Data excerpts.
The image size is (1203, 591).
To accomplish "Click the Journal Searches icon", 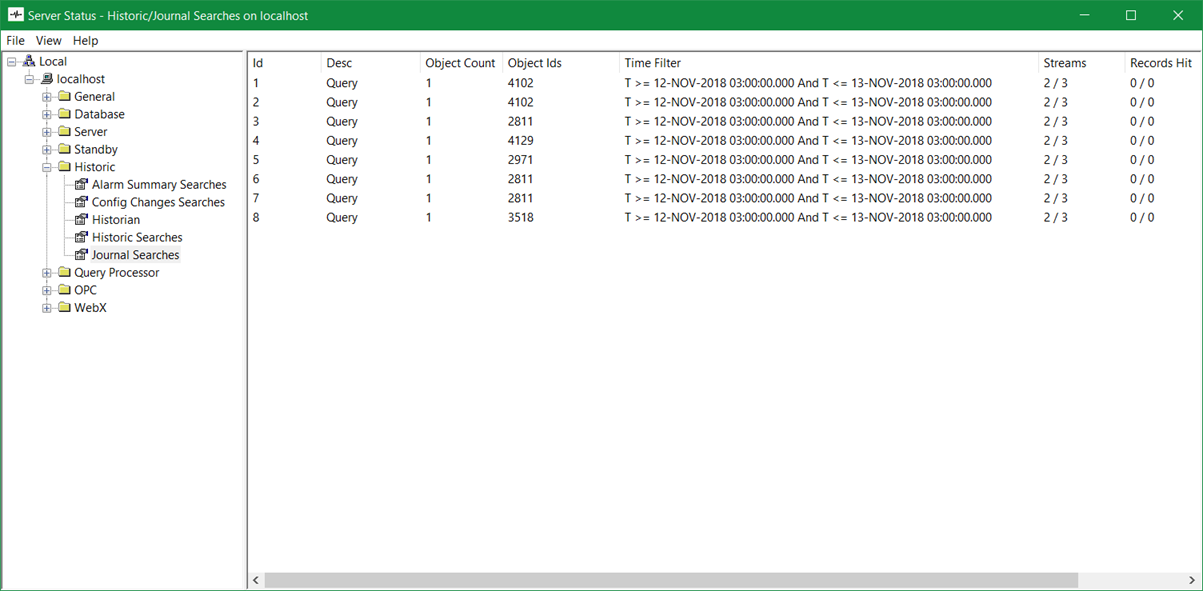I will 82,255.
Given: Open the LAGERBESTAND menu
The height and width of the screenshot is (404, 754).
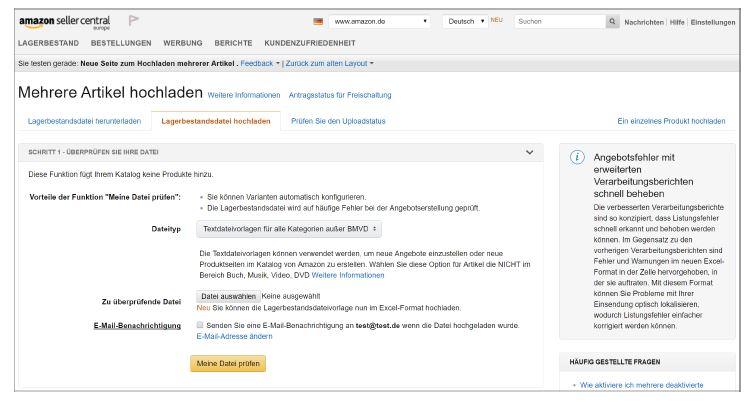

--

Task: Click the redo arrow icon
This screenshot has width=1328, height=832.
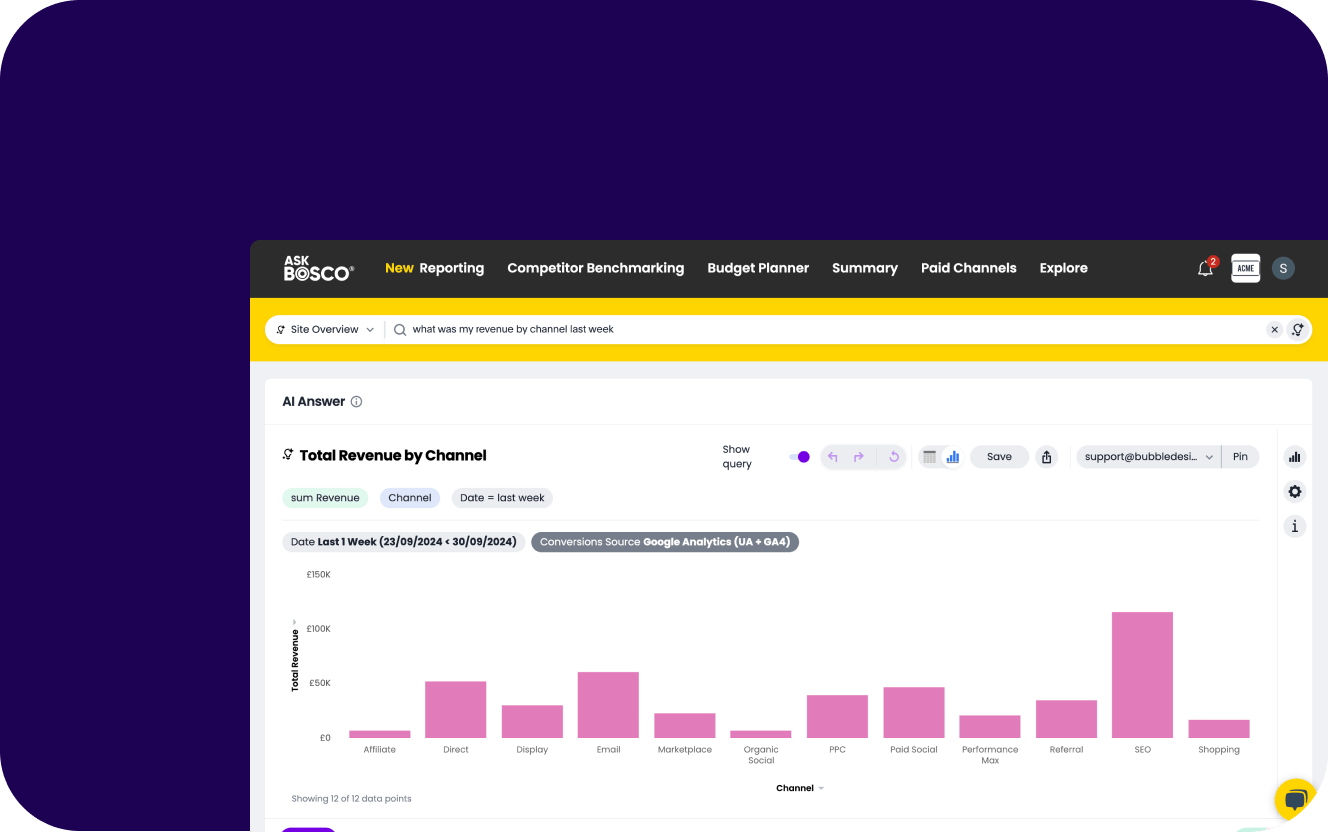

Problem description. Going back to the entries above, set down exactly the lines that begin at the one with "Given: Open the LAGERBESTAND menu" and end at the one with "The height and", both included, and nothing else.

Written solution.
Given: Open the LAGERBESTAND menu
The height and width of the screenshot is (404, 754).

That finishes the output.